Tasarının tek fıkradan oluşan 23. maddesinde, genel işlem koşullarının yorumlanması düzenlenmektedir.

Maddeye göre, açık ve anlaşılır olmayan veya birden çok anlama gelen genel işlem koşulları, düzenleyenin aleyhine ve diğer tarafın lehine yorumlanır. Bu esaslar, 4721 sayılı Türk Medeni Kanununun 2. maddesinde öngörülen dürüstlük kurallarının, genel işlem koşullarının yorumlanması bakımından özel bir uygulama alanı oluşturur. Gerçekten, düzenleyenden, sözleşme koşullarını dürüstlük kurallarının gerektirdiği önemi vererek hazırlaması beklenir. Sözleşmede açık olmayan veya duraksamaya sebep olan noktalar, düzenleyen aleyhine yorumlanacaktır. Sözleşme hükümlerinin düzenleyen aleyhine yorumlanması için, düzenleyenin o sözleşme bakımından uzman olması da gerekmez. Aksine bir çözüm tarzı, bir genel hukuk ilkesi olan, “çelişkili davranma yasağı”na (nemo audiatur propriam turpitudinem allegans) aykırı düşer. Sonuç olarak, bu tür genel işlem koşulları daima diğer taraf lehine yorumlanır.

Nitekim, Roma hukukundan gelen “in dubio contra stipulatorem” (Sözleşme, şüphe halinde düzenleyen aleyhine yorumlanır) genel ilkesinden de aynı sonuç çıkmaktadır. Bu genel ilke ve buna uygun olan madde, sözleşmeyi veya sözleşmedeki bir hükmü ya da bir sözcüğü kaleme alanın, onu istediği gibi ifade etme olanağına sahip bulunması sebebiyle, kaleme aldığı metnin kendi aleyhine yorumlanmasına katlanması gerektiği düşüncesine dayanmaktadır. Aynı şekilde, bir hükmü düşündüğü gibi yazmamış olan kişinin, “bu hüküm şöyle anlaşılmalıdır.” şeklinde, sonradan yapacağı yorum haklı sayılamaz. Alman Medeni Kanunun (BGB) 305c maddesinin ikinci fıkrasında benzer bir düzenlemeye yer verilmiştir.

ADALET KOMİSYONU RAPORU

– Tasarının 19, 20, 21, 22, 23, 24, 25, 26 ve 27. maddeleri aynen kabul edilmiştir.
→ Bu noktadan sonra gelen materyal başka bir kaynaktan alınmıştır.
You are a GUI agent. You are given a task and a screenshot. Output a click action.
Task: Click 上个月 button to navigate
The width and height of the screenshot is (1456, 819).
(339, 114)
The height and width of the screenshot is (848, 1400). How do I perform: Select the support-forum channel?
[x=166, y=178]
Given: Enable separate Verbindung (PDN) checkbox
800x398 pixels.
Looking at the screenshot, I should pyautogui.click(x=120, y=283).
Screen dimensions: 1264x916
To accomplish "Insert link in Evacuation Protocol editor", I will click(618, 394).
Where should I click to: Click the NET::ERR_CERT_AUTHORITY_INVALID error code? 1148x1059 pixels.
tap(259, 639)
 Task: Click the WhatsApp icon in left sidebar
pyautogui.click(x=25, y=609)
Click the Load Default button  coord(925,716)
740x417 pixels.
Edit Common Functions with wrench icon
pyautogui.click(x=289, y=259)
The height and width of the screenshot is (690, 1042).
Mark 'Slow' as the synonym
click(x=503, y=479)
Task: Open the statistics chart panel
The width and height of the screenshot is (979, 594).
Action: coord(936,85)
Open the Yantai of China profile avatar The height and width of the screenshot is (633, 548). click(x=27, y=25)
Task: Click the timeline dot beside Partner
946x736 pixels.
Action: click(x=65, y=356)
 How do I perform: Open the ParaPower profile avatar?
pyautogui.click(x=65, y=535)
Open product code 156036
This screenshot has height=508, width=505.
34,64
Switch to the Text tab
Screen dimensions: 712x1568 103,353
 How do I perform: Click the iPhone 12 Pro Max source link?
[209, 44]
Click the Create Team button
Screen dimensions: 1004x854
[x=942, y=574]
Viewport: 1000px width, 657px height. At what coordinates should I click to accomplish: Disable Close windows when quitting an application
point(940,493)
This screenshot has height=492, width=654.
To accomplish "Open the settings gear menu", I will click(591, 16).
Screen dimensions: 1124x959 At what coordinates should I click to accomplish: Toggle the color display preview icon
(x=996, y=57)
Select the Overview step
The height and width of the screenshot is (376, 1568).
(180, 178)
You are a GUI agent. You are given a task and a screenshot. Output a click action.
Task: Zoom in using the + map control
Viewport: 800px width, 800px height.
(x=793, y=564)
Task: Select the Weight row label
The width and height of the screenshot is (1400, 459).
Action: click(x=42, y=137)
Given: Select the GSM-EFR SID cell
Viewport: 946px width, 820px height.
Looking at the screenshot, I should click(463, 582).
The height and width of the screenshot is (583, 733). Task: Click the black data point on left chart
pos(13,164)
TBMM Tartışma ve Kabul Metni

23. maddenin başlığını okutuyorum:

III. Yorumlanması, MADDE 23

BAŞKAN – Madde üzerinde iki önerge vardır. Önergeleri önce geliş sırasına göre okutacağım, sonra aykırılık sırasına göre de işleme alacağım.

Buyurunuz:

Türkiye Büyük Millet Meclisi Başkanlığına

Görüşülmekte olan 321 Sıra Sayılı Türk Borçlar Kanunu Tasarısının 23. maddesinin aşağıdaki şekilde değiştirilmesini arz ve teklif ederiz.

Ali Rıza Öztürk, Ali Rıza Ertemür, Abdulaziz Yazar, Ahmet Ersin, Bayram Meral, Kamer Genç

“Madde 23- Genel işlem koşullarının açık ve anlaşılır olmayan ya da birçok anlama gelen hükümleri düzenleyenin aleyhine yorumlanır.”

Türkiye Büyük Millet Meclisi Başkanlığına

Görüşülmekte olan “Türk Borçlar Kanunu Tasarısı”nın 23. maddesinde yer alan, “Genel işlem koşullarında yer alan bir hüküm, açık ve anlaşılır değilse veya birden çok anlama geliyorsa” ibaresi yerine, “genel işlem koşullarının yorumunda ihtilaf olduğunda” ibaresinin yazılmasını, “ve karşı tarafın lehine” ibaresinin metinden çıkarılmasını arz ve teklif ederiz.

Faruk Bal, Mehmet Şandır, İzzettin Yılmaz, Osman Ertuğrul, Rıdvan Yalçın

BAŞKAN – Komisyon önergeye katılıyor mu?

ADALET KOMİSYONU BAŞKANI AHMET İYİMAYA (Ankara) – Katılmıyoruz Sayın Başkan.

BAŞKAN – Hükûmet?

ADALET BAKANI SADULLAH ERGİN (Hatay) – Katılmıyoruz Sayın Başkan.

MEHMET ŞANDIR (Mersin) – Sayın Faruk Bal konuşacak Sayın Başkan.

BAŞKAN – Sayın Faruk Bal, buyurunuz efendim. (MHP sıralarından alkışlar)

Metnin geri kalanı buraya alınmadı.